Santa Rosalillita, just another sleepy Pacific fishing village in Baja? This village recently got upgraded. They got pavement (really wide pavement – for Baja), they got a bunch of electricity, new jetties, giant new port offices for administrators that will probably never show up. They got tons upon tons of concrete, boat moving machinery and they got a lot of press.
What they did NOT get – is anything that works. Oh, the road is nice and the extra electricity is probably beneficial – BUT – the jetties that were supposed to hold back the mighty Pacific were designed all wrong and they filled in the supposed harbor (loading dock) with sand. The jetties and small harbor could probably be re-engineered but the current state of the economy and environmental concerns will probably prevail.
This new facility was to be the main ingredient in the much publicized “Esclara Nautica”. This was an attempt to make it possible for thousands of boats, each year, to be loaded onto big trucks and then be driven over land to the Sea of Cortez, after their relatively short voyage down the Pacific coast to Santa Rosalillita. This was going to make it really easy for smaller boat traffic to avoid the long passage around the length of Baja to enjoy the more subdued waters of the Sea of Cortez.
Some of the best laid plans….or whatever. Anyways, Santa Rosalillita remains a sleepy fishing village with a few extra amenities. The 200 or so residents seem to take it all in stride, and life goes on pretty much as it has for a long time.

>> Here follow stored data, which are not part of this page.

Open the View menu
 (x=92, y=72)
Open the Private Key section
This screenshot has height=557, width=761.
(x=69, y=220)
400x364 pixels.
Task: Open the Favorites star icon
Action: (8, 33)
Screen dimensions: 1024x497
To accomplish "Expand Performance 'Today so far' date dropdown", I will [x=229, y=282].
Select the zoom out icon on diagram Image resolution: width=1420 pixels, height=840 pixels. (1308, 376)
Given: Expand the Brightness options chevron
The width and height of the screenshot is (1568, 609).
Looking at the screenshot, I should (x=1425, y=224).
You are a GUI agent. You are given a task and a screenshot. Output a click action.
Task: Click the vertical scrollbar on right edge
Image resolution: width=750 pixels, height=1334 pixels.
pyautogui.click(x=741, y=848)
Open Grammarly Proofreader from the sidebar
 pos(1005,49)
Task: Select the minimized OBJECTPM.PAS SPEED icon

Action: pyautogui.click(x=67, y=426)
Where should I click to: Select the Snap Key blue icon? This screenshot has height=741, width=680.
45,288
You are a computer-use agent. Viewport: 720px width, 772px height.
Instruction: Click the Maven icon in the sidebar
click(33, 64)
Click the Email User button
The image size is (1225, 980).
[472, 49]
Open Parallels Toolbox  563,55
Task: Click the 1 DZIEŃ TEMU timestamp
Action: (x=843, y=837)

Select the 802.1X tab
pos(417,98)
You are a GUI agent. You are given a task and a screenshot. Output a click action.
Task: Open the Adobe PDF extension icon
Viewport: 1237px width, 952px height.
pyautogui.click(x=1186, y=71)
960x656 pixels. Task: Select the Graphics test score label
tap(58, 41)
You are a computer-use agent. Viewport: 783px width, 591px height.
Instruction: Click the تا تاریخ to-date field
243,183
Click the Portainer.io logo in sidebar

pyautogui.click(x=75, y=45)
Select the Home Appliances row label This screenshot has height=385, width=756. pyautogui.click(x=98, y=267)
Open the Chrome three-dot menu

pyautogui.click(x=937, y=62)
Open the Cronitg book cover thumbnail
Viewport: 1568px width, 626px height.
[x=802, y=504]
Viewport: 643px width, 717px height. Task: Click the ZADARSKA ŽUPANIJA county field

Commercial fishing, abalone and lobster remain the economic staples of Santa Rosalillita, and the small town seems to be content with this arrangement. This is a laid-back area where the friendly locals work hard and enjoy a life that is free of big city problems in much the same way fishermen have done in the remote parts of Baja for a very long time.
There are a couple of small restaurants that serve the community, 2 small markets, a church, a mechanic and a small packing plant that processes the fish caught daily. You can rent boats from the local fisherman here and the offshore fishing is pretty good in either direction. Surf fishing is also very popular along the miles of beautiful remote beaches to the south of Santa Rosalillita.
Surfers, wind surfers, divers and off road enthusiasts, all frequent this area. Dirt roads (4×4 or high clearance) lead to the north and south. A journey in either direction will not disappoint. Many campers use Santa Rosalillita as an entrance to the many great beaches in the area.